If you were invited to do a TED talk, what would be the title and what would you talk about?

Oh gosh, I don’t know… I want people to work better with our Aboriginal and Torres Strait Islander clients but it’s not something I’m an expert at either. I’ll just appreciate other people’s TED talks instead.

How do you destress after a shift and self-care?

Debriefing is important, I usually talk to my colleagues who are friends as at least they have an understanding of what my day has been like.

Night shift tips?

Be prepared!!! I bring in a healthy snack to eat at about midnight as I’m usually starving by then. I also bring in a smoothie in an insulated cup to drink at about 6 am so I can sleep well once I finish. I don’t nap but that’s just me as it makes me feel worse, everyone is different though.

Time management

Remember that we provide 24-hour care!

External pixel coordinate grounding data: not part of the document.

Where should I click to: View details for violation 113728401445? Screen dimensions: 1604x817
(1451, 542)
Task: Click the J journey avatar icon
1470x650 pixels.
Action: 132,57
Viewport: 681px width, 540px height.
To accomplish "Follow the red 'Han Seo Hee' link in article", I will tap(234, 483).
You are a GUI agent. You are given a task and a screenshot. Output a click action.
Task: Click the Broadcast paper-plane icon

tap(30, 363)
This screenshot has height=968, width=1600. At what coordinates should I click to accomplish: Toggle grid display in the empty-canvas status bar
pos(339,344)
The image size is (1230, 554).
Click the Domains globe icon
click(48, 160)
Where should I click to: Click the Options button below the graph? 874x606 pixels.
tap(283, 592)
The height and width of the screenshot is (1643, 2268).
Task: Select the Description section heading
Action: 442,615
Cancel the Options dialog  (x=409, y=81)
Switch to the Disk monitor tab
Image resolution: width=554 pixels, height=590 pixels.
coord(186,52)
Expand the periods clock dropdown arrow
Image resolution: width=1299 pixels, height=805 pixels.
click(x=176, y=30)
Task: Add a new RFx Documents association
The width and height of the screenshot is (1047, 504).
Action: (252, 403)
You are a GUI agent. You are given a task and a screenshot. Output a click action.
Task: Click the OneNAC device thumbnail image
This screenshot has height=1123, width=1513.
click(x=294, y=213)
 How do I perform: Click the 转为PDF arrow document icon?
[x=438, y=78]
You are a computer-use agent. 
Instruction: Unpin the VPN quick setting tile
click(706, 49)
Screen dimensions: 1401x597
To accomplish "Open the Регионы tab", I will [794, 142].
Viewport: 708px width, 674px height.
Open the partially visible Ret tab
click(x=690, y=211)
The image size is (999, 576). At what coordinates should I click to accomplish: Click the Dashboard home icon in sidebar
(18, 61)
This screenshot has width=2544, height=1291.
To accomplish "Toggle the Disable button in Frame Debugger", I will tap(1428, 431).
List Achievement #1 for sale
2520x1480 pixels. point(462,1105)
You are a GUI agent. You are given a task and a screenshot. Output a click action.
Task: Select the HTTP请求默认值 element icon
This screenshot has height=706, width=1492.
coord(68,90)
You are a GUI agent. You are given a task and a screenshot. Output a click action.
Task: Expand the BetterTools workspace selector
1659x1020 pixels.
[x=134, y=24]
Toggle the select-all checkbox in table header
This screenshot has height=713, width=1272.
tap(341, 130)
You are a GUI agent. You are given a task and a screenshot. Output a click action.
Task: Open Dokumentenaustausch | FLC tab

I frequently see people stressing, working so hard to fit everything in their shift and sometimes staying back late. It is ok to hand over to the next shift. We need to change this culture.

Conflict resolution

 It is so hard as we are all different. Taking a step back and walking away can be a good idea. Also trying to see things from the other person perspective helps. It is also ok to escalate things if you need to, so that management can support you to resolve conflicts.

What’s in your lunch box! What are some food tips/ideas for shifts?

I love a smoothie!!! It’s something I can drink on the go to work and is a great way to add in some extra nutrition. Insulated cups are amazing as they keep your smoothies cold and your coffee hot!!